In the U.S., 40% of babies are now born out of wedlock.  In Japan, only 2% are.  Clearly, then, it’s better to be a baby in Japan than America, right?  For all my skepticism about nurture effects, I’m tempted to agree.  I wouldn’t want my kids to grow up without two married parents, even if their childhood memories were the only measurable long-run effect.

Nevertheless, I have no doubt that the lives of kids born out of wedlock are worth living.  It might be nicer to grow up in a traditional family, but can you imagine someone saying, “My parents weren’t married, ‘twould be better never to have been born”?

Now consider: The U.S. has a much higher total fertility rate than Japan.  The U.S. is roughly at replacement: 2.1 kids per woman.   Japan, in contrast, is way down at 1.3.  This means, amazingly, that American and Japanese women give birth to almost exactly the same average number of in-wedlock babies: 1.26 versus 1.27.  The difference: American women then go on to have an additional .84 babies out of wedlock, versus only .03 for Japanese women.

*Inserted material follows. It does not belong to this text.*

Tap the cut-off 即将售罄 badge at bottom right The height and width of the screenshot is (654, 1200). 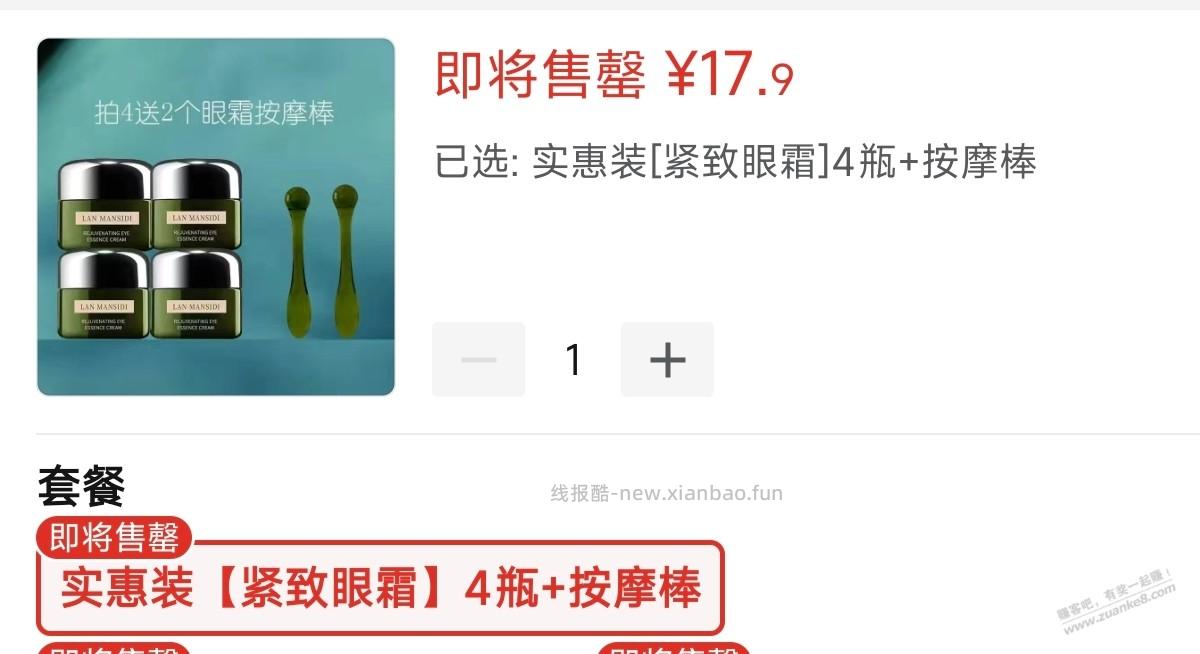[674, 648]
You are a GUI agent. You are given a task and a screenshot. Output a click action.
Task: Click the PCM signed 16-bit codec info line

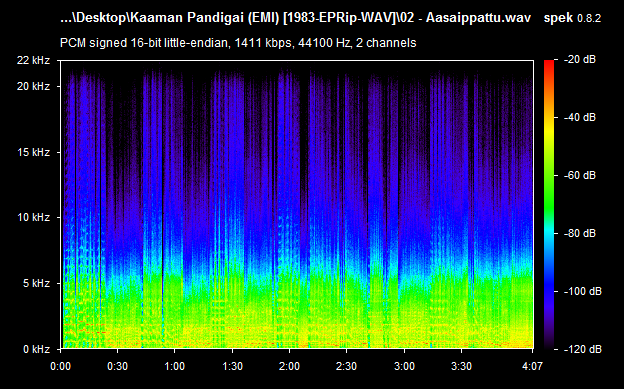tap(238, 43)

In what sense, then, are kids better off in Japan than the U.S.?  Arithmetically speaking, Japan’s accomplishment isn’t to give more babies a traditional, two-parent home.  Its “accomplishment,” rather, is simply not having babies any other way.  If the U.S. became like Japan, it wouldn’t mean that all the kids now born out of wedlock would have two married parents to raise them.  It would mean, rather, that the kids now born out of wedlock wouldn’t exist at all.

I hope my sons will eventually marry and give me grandchildren.  Still, I would much rather they have children out of wedlock than remain childless.  (And yes, I’d feel the same way if I had daughters).  Why not look at countries the same way?